» Problem to solve:
Total the lines of the listing below that hold the word "Task". Output nothing except that number.

((

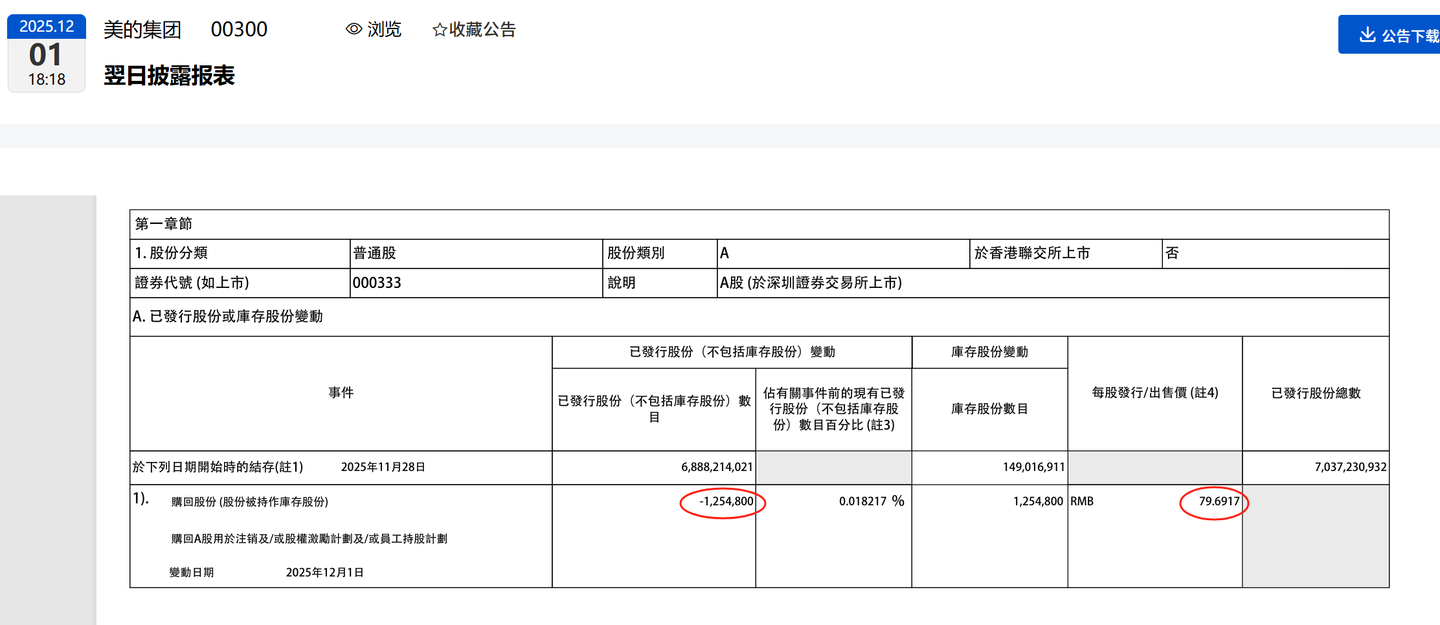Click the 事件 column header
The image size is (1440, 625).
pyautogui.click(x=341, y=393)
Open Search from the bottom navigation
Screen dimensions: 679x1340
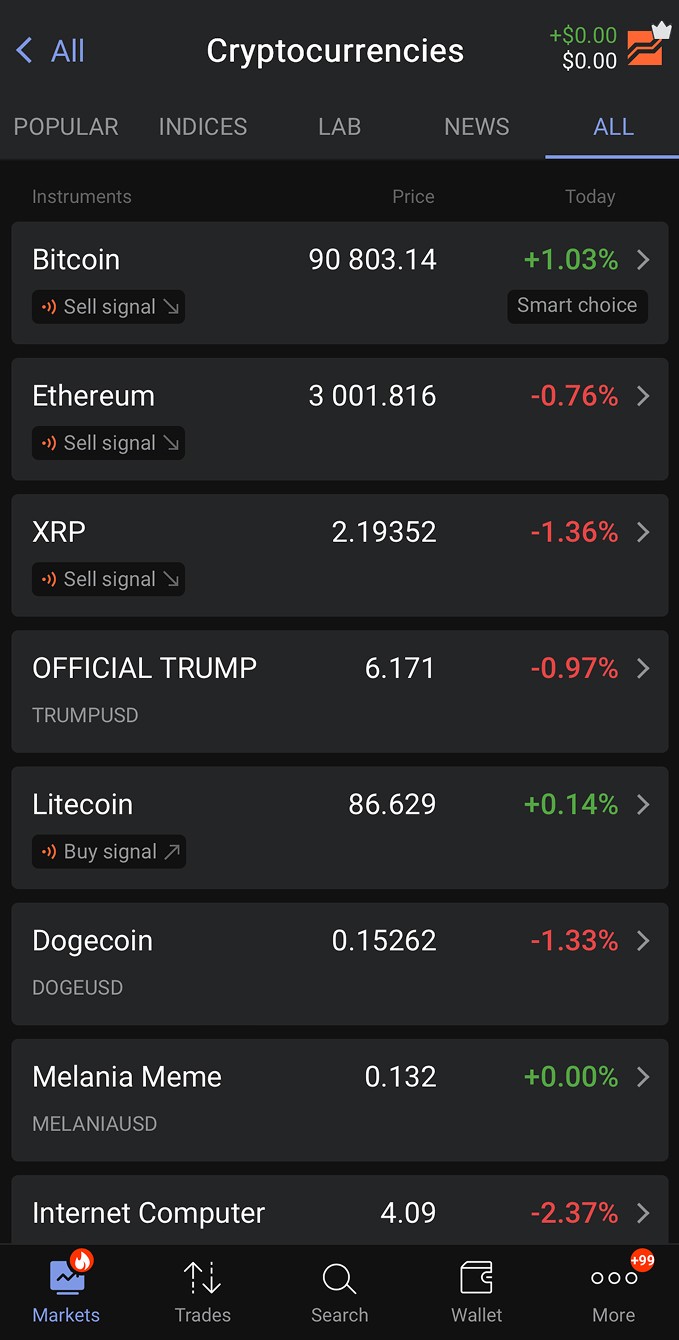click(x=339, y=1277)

))
((

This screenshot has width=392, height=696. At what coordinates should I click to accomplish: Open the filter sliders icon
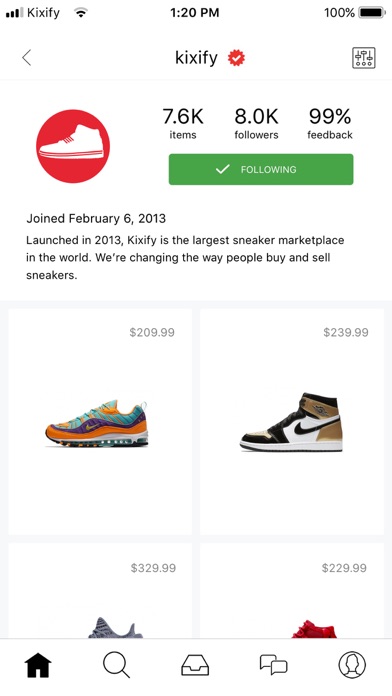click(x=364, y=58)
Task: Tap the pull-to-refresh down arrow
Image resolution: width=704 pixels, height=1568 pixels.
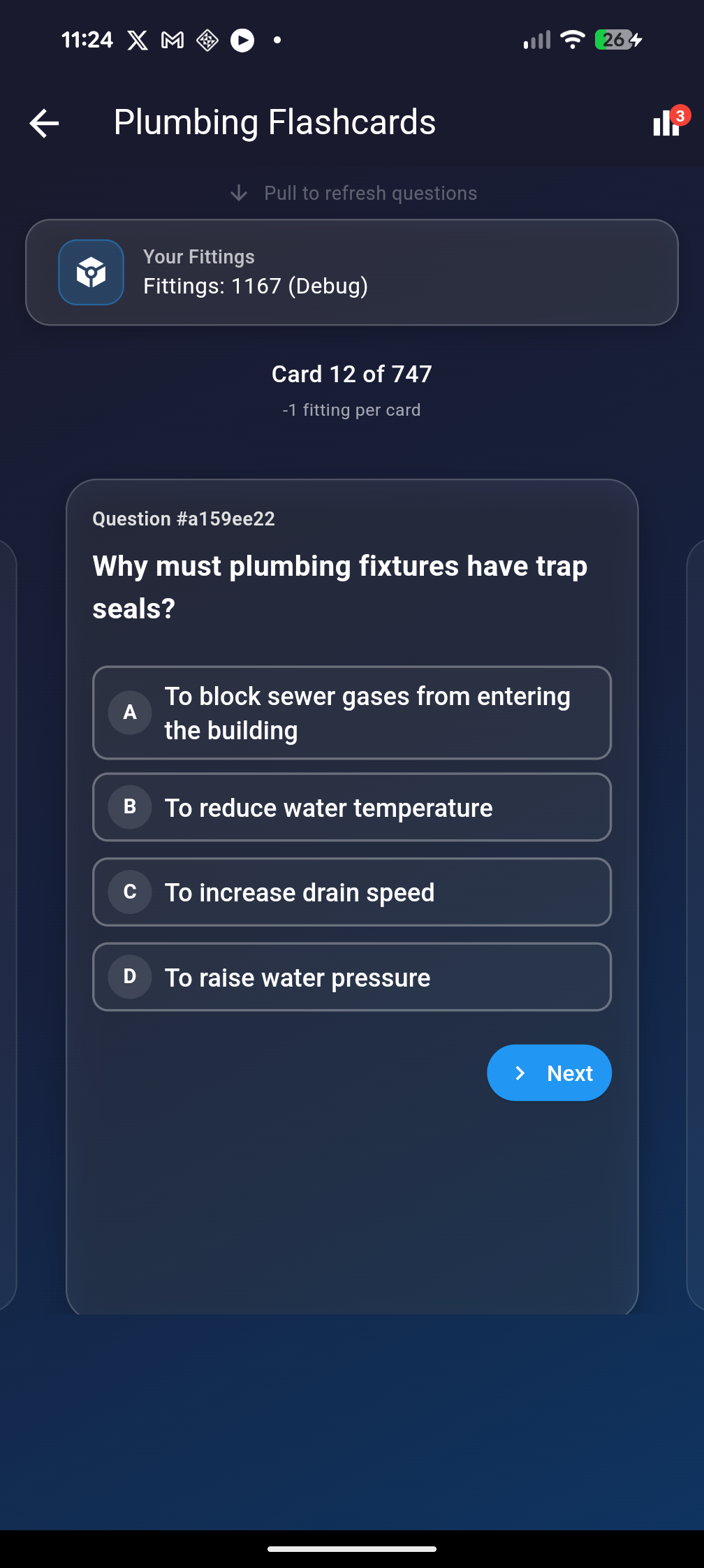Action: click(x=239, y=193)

))
((

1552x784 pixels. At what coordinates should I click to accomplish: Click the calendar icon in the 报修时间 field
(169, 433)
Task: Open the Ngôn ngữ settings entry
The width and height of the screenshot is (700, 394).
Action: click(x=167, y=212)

))

» Solution to this problem:
2